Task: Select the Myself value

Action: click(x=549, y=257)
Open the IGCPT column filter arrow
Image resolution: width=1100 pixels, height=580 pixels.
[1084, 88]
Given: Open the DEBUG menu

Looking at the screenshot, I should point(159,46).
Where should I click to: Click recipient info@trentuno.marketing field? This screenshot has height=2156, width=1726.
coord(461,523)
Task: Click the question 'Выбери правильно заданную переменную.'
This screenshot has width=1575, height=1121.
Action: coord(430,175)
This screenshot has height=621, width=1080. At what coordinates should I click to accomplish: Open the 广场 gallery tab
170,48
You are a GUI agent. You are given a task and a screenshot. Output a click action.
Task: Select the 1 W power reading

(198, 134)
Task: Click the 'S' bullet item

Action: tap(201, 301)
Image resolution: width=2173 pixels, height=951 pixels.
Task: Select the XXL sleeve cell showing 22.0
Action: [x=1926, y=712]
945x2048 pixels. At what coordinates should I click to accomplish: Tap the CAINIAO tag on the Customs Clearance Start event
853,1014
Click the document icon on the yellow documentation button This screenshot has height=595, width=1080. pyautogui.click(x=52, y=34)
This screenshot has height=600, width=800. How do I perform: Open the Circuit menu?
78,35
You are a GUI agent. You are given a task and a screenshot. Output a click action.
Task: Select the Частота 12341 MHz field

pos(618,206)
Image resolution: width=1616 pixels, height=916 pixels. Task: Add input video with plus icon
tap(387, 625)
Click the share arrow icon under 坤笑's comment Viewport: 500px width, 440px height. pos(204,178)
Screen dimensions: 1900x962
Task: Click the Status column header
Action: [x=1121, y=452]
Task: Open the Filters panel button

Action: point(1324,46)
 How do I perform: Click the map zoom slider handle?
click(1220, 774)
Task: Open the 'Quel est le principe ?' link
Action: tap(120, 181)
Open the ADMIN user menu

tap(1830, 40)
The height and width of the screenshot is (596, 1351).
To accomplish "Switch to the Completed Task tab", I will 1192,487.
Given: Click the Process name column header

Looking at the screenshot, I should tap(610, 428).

Work to be completed: Quote, without alteration, the final stretch of the entries: the line with "The height and" onward to the last line.

Written response:
The height and width of the screenshot is (596, 1351).
To accomplish "Switch to the Completed Task tab", I will 1192,487.
Given: Click the Process name column header

Looking at the screenshot, I should tap(610, 428).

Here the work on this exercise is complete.